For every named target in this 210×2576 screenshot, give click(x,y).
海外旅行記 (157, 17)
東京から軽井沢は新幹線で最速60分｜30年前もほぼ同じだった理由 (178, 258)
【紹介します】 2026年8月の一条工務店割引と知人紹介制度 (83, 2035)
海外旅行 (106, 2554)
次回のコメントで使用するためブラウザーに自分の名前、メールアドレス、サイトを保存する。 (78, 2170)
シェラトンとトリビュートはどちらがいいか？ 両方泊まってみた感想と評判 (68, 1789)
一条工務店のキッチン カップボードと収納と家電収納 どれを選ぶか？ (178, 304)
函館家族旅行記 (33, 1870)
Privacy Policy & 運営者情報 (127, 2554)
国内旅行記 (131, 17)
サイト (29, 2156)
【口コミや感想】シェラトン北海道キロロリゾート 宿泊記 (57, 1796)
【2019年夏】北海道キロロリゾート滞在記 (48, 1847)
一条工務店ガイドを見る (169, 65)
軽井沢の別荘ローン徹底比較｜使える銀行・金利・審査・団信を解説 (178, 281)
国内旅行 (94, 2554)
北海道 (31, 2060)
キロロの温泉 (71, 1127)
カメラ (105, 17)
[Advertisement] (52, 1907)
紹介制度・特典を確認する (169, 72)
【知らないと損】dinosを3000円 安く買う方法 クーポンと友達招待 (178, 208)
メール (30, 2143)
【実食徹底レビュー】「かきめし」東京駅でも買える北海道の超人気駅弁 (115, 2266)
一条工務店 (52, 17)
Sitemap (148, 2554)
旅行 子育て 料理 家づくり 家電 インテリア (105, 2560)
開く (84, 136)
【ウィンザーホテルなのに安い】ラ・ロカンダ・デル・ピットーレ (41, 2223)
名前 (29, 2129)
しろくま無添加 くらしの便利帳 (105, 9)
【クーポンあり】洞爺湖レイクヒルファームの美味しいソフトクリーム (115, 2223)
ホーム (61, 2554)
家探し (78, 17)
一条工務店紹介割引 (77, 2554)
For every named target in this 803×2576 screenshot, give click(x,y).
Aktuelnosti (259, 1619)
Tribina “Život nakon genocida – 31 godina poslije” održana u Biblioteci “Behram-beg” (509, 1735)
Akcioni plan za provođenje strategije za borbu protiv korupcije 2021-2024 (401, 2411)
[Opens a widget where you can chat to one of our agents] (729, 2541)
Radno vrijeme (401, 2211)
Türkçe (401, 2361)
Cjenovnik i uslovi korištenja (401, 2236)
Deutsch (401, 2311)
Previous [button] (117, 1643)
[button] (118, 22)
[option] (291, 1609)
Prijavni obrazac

**WHAT YOU NEED TO DO**: The answer must be the lines from the one containing "[Opens a widget" through the last line of the records, copied exactly, with nothing else.

**SOLUTION TO THIS EXERCISE**:
[Opens a widget where you can chat to one of our agents] (729, 2541)
Radno vrijeme (401, 2211)
Türkçe (401, 2361)
Cjenovnik i uslovi korištenja (401, 2236)
Deutsch (401, 2311)
Previous [button] (117, 1643)
[button] (118, 22)
[option] (291, 1609)
Prijavni obrazac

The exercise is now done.